GP Dr F was working in the out of hours service and he telephoned Mr W back at 6.04 am. Dr F successfully elicited red flag symptoms consistent with cauda equina syndrome, including possible saddle anaesthesia. Mr W reported that he had not urinated on waking or tried to do so. Dr F advised him to go to the hospital A&E department because he needed an urgent scan and orthopaedic review. 

Mr W did not, in fact, follow this advice because the ambulance service also contacted him and then attended his home. They transported him to hospital. He was assessed in A&E by a junior doctor who referred him on to the orthopaedic team. A junior orthopaedic doctor formed the view that he had painless urinary retention and so an MRI was organised. On review of the MRI, Mr W was referred to another hospital for neurology and neurosurgery, where he underwent decompression surgery within 24 hours from when he awoke with cauda equina symptoms. 

Mr W makes a claim

Mr W pursued a claim against Dr F, the ambulance trust and the hospital. There were initially four allegations against Dr F but, by the time of trial, the only one remaining was that he should have called the orthopaedic team at 6.12 am to arrange for Mr W to be treated as an orthopaedic expected patient. The ambulance trust conceded a delay of 19 minutes in admitting Mr W to hospital. 

Dr F contacted Medical Protection for assistance after being served with the formal letter of claim and the matter was passed to Medical Protection’s claims delivery team. A claims manager investigated the case, obtained independent expert evidence and prepared and served a letter of response on his behalf, denying the allegations in full. As well as being supported by a claims manager, clinical input was provided by one of Medical Protection’s medicolegal consultants.

The allegations against the hospital were that Mr W was not investigated and treated sufficiently quickly following admission through A&E, despite an MRI within six hours and surgery in under 24 hours from waking with symptoms. 

Breach of duty was denied on behalf of Dr F on the basis that he had successfully elicited red flag symptoms and directed the patient to the A&E department of the correct local hospital, it being equipped with an MRI scanner and having access to an orthopaedic team. 

Mr W did not accept our defence of the claim and the case went to court. At this stage the case was transferred to Medical Protection’s litigation team and handled by an experienced litigation solicitor. 

The outcome 

The claims against Dr F and the hospital were dismissed in their entirety at trial. The trial judge noted that there was no national policy on how referral from primary to secondary care should take place in suspected cauda equina cases. 

Mr W was not satisfied with the court’s decision and sought and obtained permission to appeal. 

Dr F’s legal team maintained their defence and refused an invitation to concede the appeal. The appeal was subsequently dismissed and the original decision upheld. The appeal court commented that they did not find anything to criticise in the conduct of Dr F, a busy out of hours GP, and further expressed their surprise that the claim had been brought against him at all. 
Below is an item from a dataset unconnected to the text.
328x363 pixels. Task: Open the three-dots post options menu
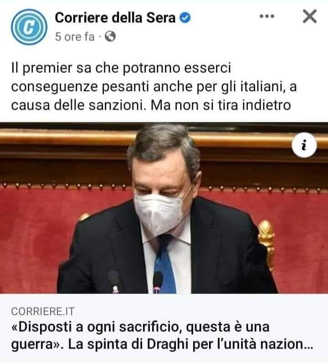tap(267, 16)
This case highlights the differences between the medicolegal environment in the UK and what we experience in New Zealand. In New Zealand the bar is very high before a case can go to court, with gross negligence being the required level. This complaint could have gone to the HDC, but certainly not to court. There would probably be no recording of the call, so the defence to the HDC would rely on the notes recorded by Dr F of the call and the advice he gave. 

This case reinforces the need for good notes of phone calls with patients, particularly when the symptoms raise significant medical concerns. The question of whether the GP ought to have called the local hospital is difficult to determine from the information we have.